Secrétaire nationale de l’UMP, comment qualifiez-vous la tempête que traverse votre parti ?
Ce n’est pas glorieux. Vivement qu’on passe à la reconstruction et à la reconquête…

Vous avez voté Copé, comme 62,5 % des militants des Bouches-du-Rhône. Des amis de François Fillon disent qu’il y a eu des procurations anormales dans le « 13 »…
Les Bouches-du-Rhône sont, comme d’habitude, pointées du doigt… En réalité, tout s’est bien passé. Il y avait quand même un huissier dans chacun des bureaux ainsi que deux coprésidences, l’une proche de Copé et l’autre de Fillon…

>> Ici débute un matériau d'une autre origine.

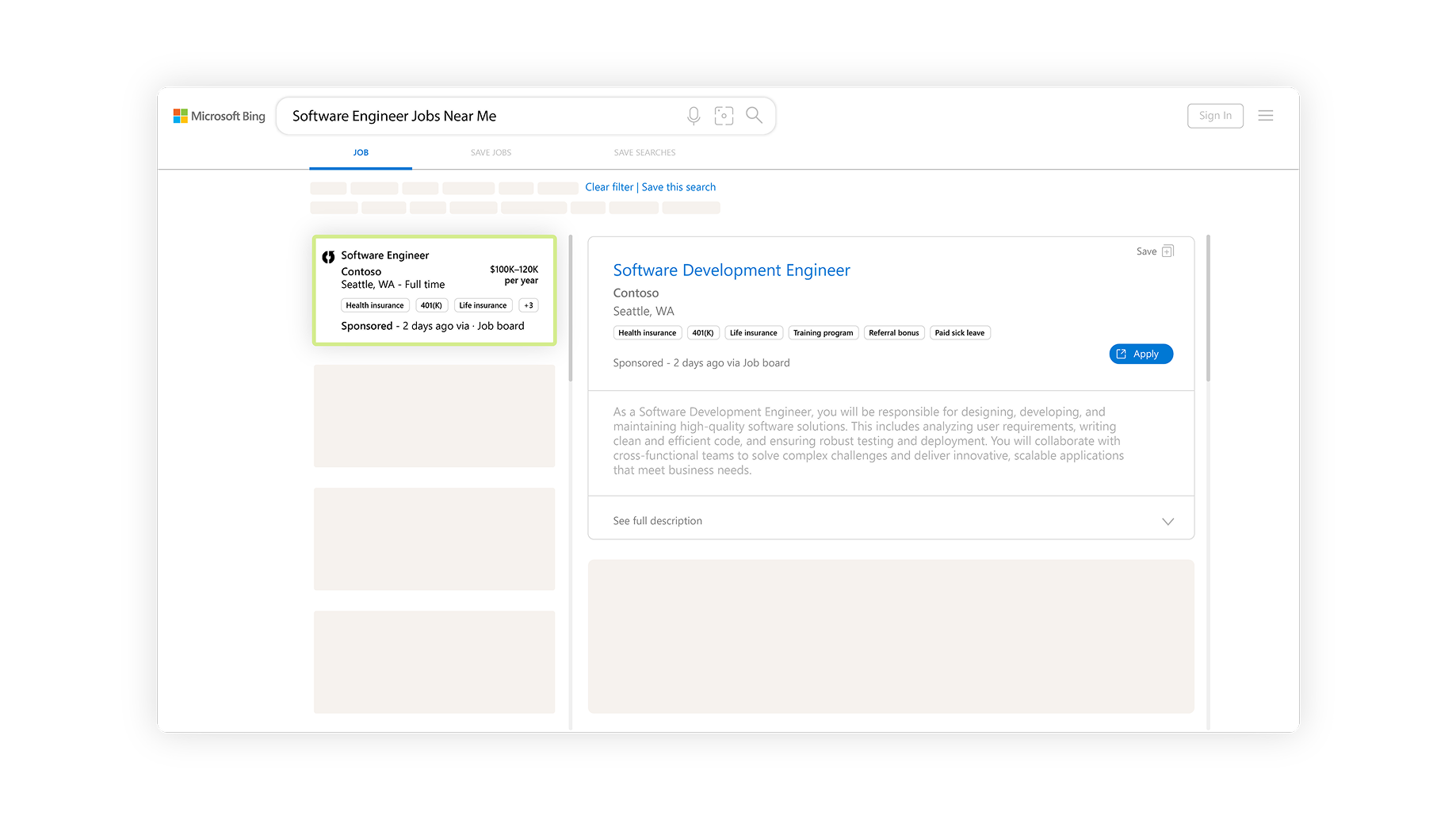
Task: Click the Save this search link
Action: point(678,187)
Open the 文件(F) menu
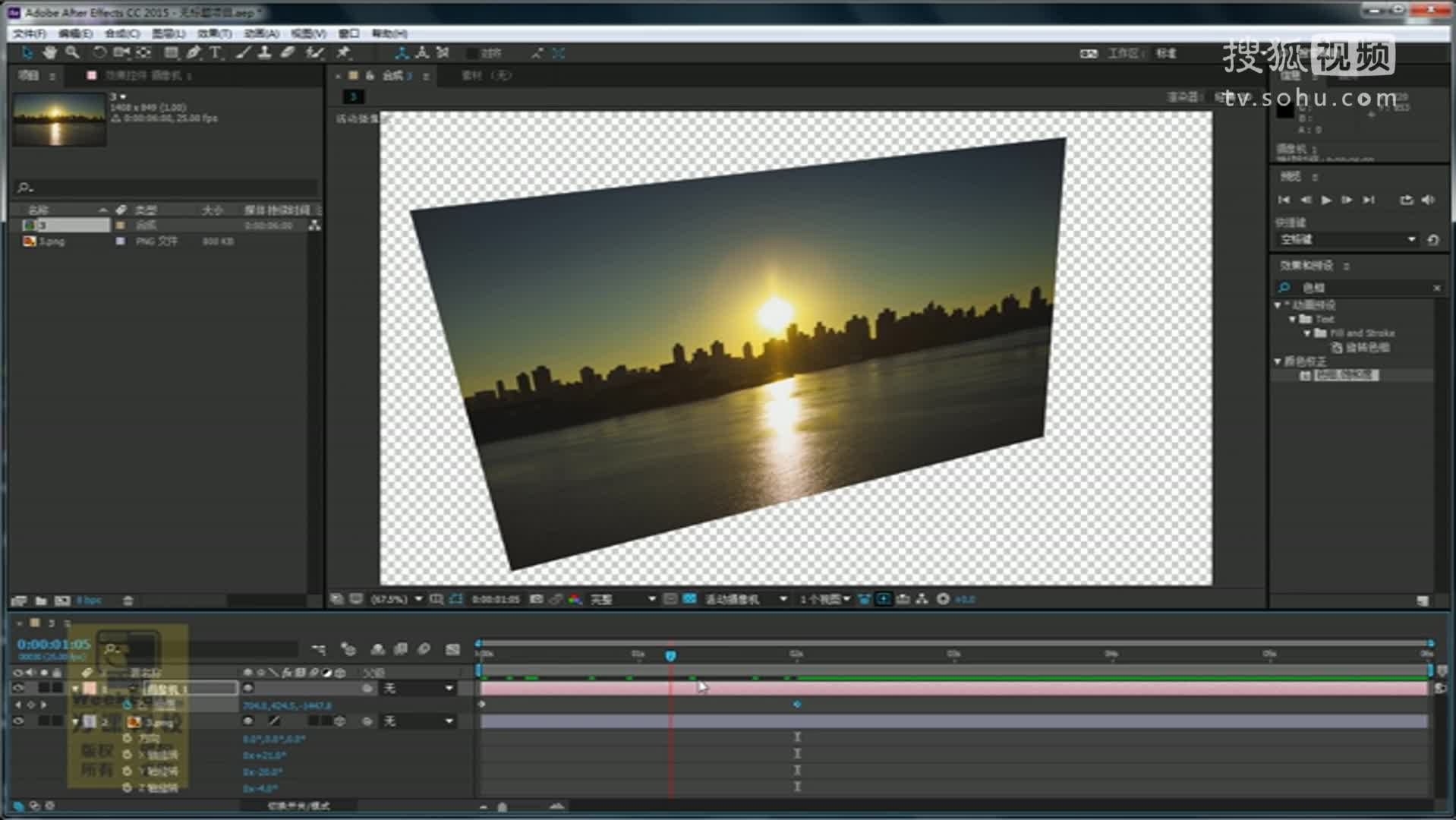 tap(30, 33)
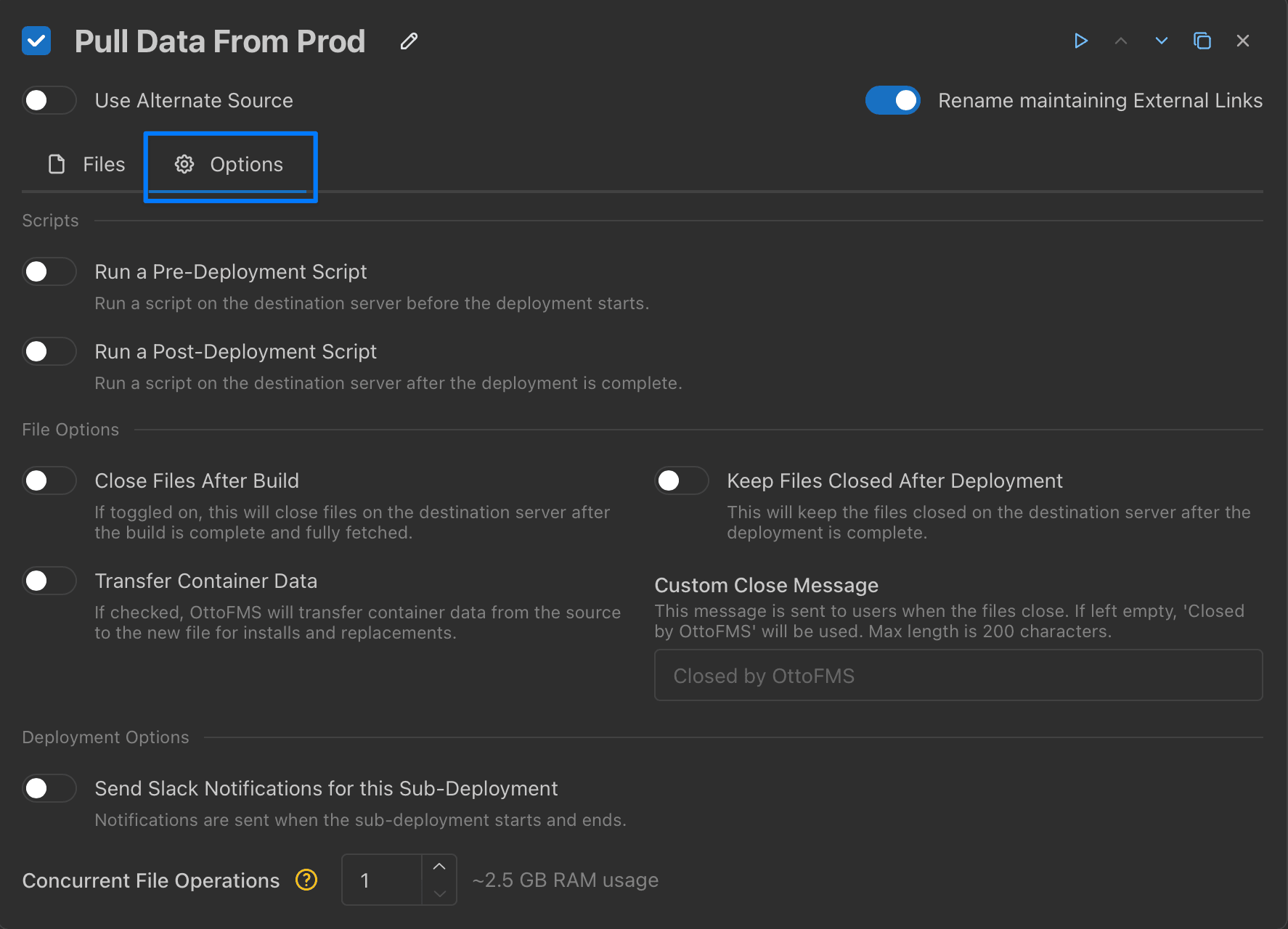
Task: Click the Concurrent File Operations help icon
Action: coord(306,880)
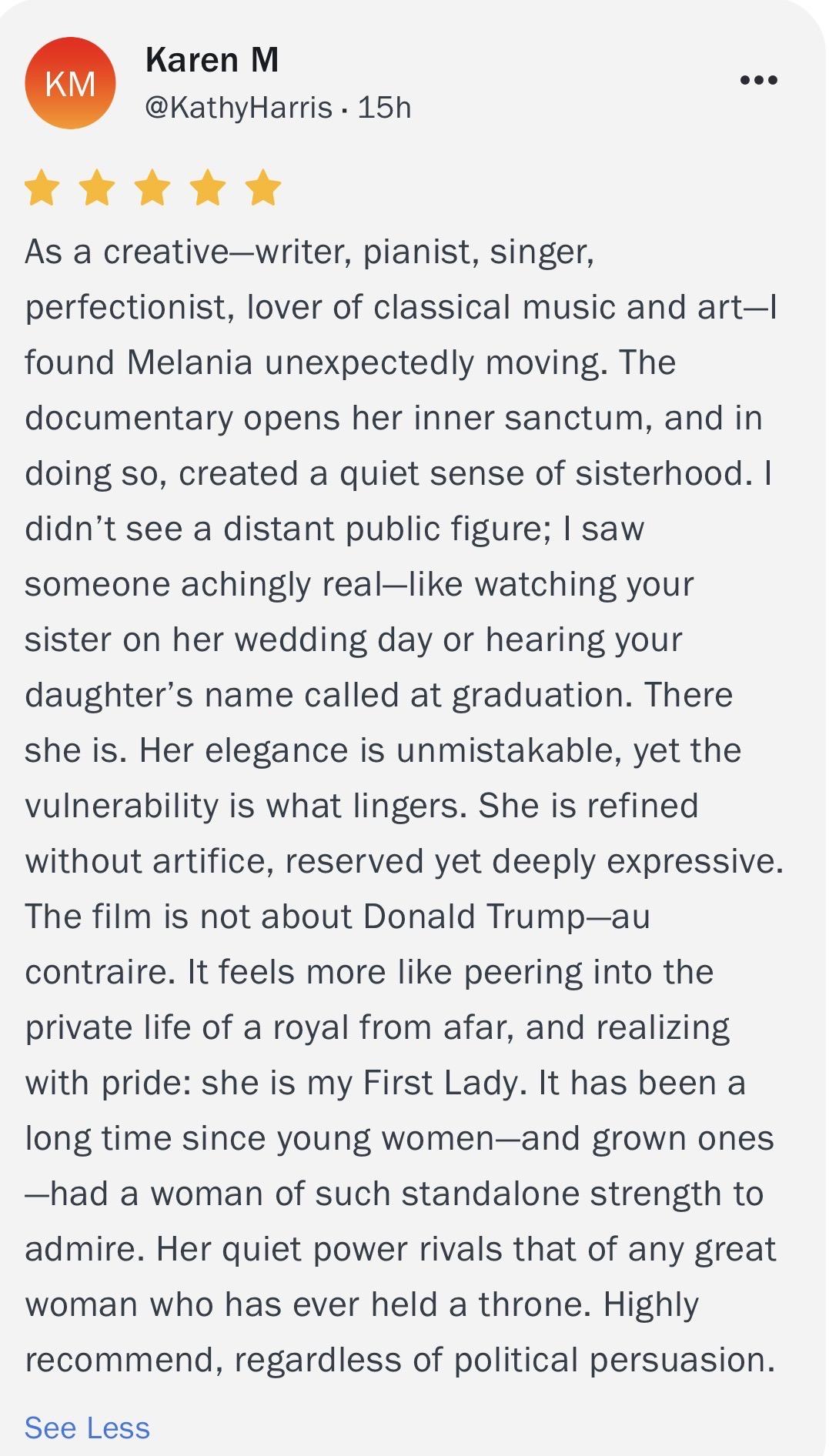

Quand François Fillon parle de mafia à l’UMP, c’est grave non ?
François Fillon se brûle les ailes. Ce n’est pas digne de lui de parler de mafia. Où était la mafia lors de l’élection du 18 novembre ? Peut-être en Corse…

Gérard Longuet a dit : « Rien d’étonnant, c’est la première fois que l’UMP découvre grandeur nature la démocratie. »
C’est vrai.

N’est-ce pas un aveu affligeant pour la droite ?
Les socialistes ont découvert la démocratie au bout de trente ans. Nous, il nous a seulement fallu dix ans…

Un résultat a été moins commenté. Le vote autour des motions a placé en tête, avec 27,8 %, celle de Guillaume Peltier, transfuge du Front national, dite de « la droite forte ».
J’ai voté pour la droite humaniste (NDLR : motion de Jean-Pierre Raffarin, 18,1 %)

Si on additionne la « droite forte » et la « droite populaire » de Thierry Mariani, l’aile dure de l’UMP pèse plus de 40 %. Ceci explique-t-il les dérapages droitiers de Jean-François Copé et autres « pains au chocolat » ?
Aujourd’hui, à droite, il ne faut pas avoir honte de nos valeurs. Nous voulons un pays dont nous sommes fiers. Que nous ne puissions pas accueillir toute la misère du monde ne nous choque pas, mais il faut aider les gens qui sont là.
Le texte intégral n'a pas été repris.